Pemerintah, misalkan lewat Kementerian Pendidikan dan Kebudayaan, hendaklah menjadikan Pendidikan Lingkungan sebagai MK yang setingkat dengan Pancasila dan Kewarganegaraan. Bisa kita lihat, betapa rusak kelakuan mayoritas aparat pemerintah di berbagai kementerian, dinas, legislatif, eksekutif, dan yudikatif. Padahal mereka sudah diberikan pelajaran atau MK agama, etika, Pancasila, PPKn. Itu pun sudah dilaksanakan di berbagai strata sekolah. Apatah lagi kalau mereka tidak diberikan MK Pendidikan Lingkungan, syahdan sejak di SD, SMP, SMA, SMK, MA, atau pesantren. Ketika di perguruan tinggi pun mereka tidak memperoleh MK Pendidikan Lingkungan, minimal 2 SKS. Lantas, seperti menggantang asaplah asa konservasi lingkungan atau dengan bahasa yang melangit disebut oleh pejabat negara ini sebagai pembangunan berkelanjutan, berwawasan lingkungan. Bah…, apa pula ini? Nonsense!

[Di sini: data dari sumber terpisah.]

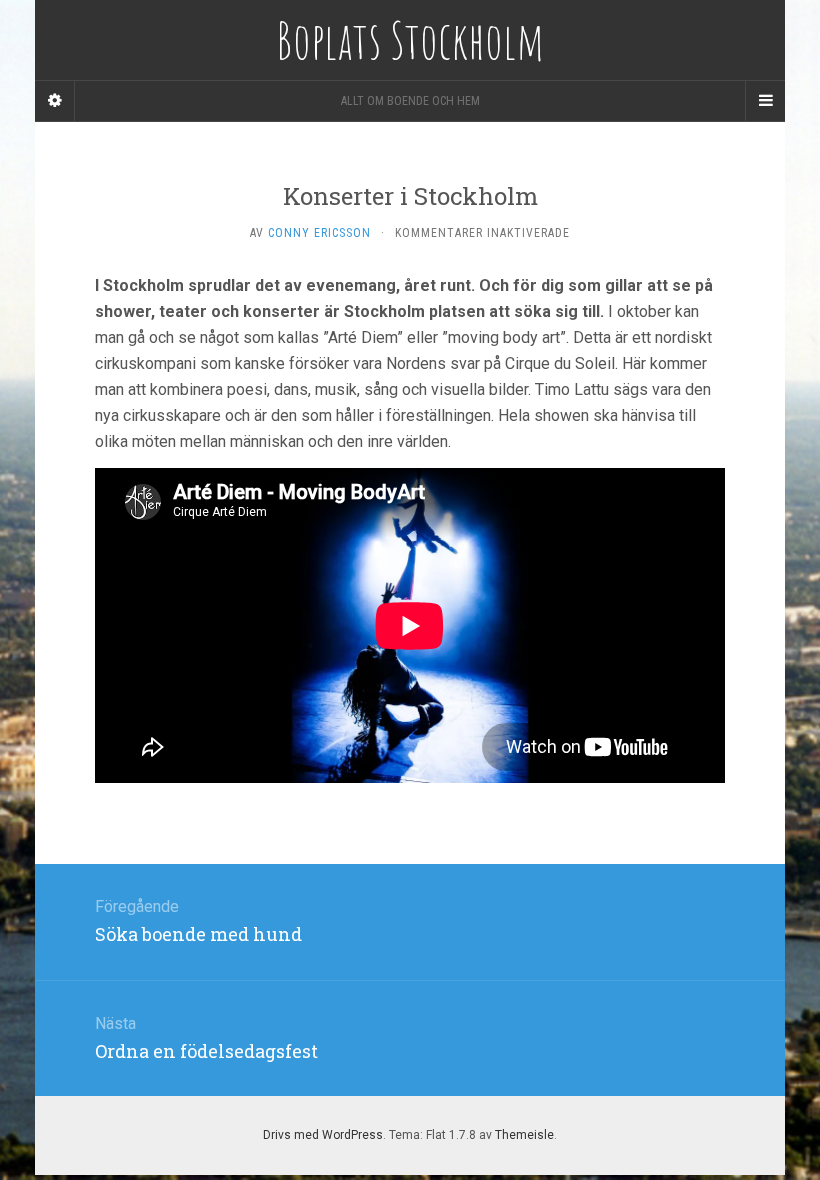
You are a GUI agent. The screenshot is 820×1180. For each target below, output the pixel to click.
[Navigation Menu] (765, 101)
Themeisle (524, 1135)
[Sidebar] (55, 101)
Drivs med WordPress (323, 1135)
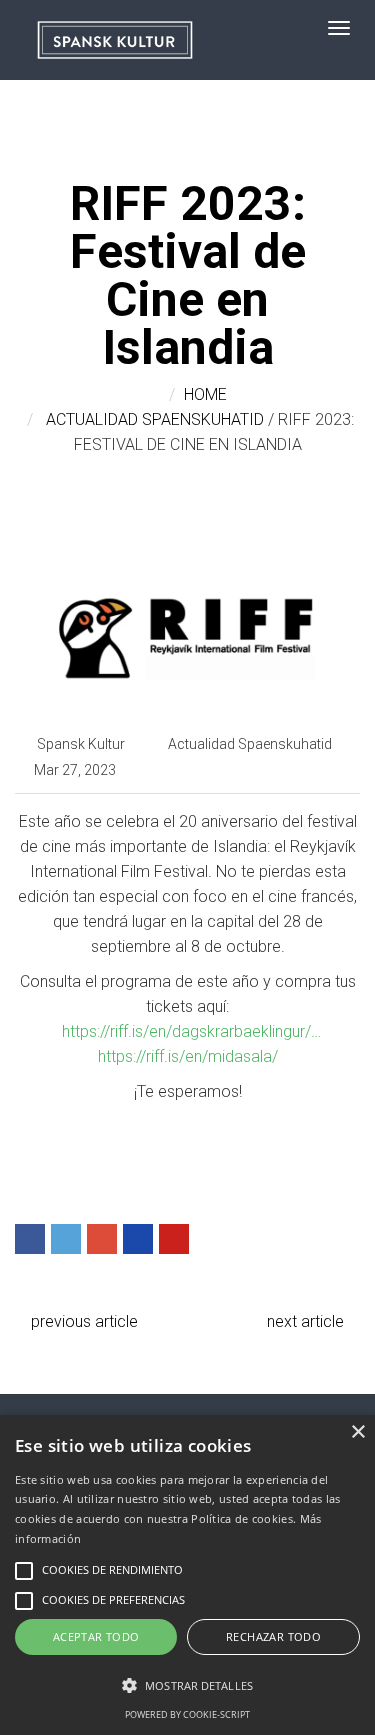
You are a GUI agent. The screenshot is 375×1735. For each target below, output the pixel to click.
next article (307, 1321)
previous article (82, 1321)
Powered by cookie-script (187, 1714)
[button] (187, 1685)
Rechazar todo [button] (273, 1636)
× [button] (357, 1432)
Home (205, 394)
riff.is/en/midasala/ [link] (188, 1056)
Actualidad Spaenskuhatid (155, 419)
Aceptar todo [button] (96, 1636)
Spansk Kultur (81, 744)
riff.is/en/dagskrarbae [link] (191, 1031)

Tak usah muluk-muluk, sekadar fakta, kemarin, yaitu Rabu, 19 September 2012, hanya dengan hujan “agak deras” sedikit saja dan sebentar temponya, lalu lintas di banyak ruas jalan di Kota Bandung macet total. Sampah yang menyumbat selokan dan sewerage PDAM Kota Bandung menjadi sebabnya sehingga airnya luber ke jalan. Padahal, seperti ditulis di atas, Kota Bandung adalah pelopor dalam Pendidikan Lingkungan Hidup di SD, SMP, SMA, SMK, MA. Bisa diduga, bagaimana kondisi kota dan kabupaten yang belum memberlakukan PLH (lebih tepat PL) di sekolah-sekolah. Lebih amburadul, tentu saja.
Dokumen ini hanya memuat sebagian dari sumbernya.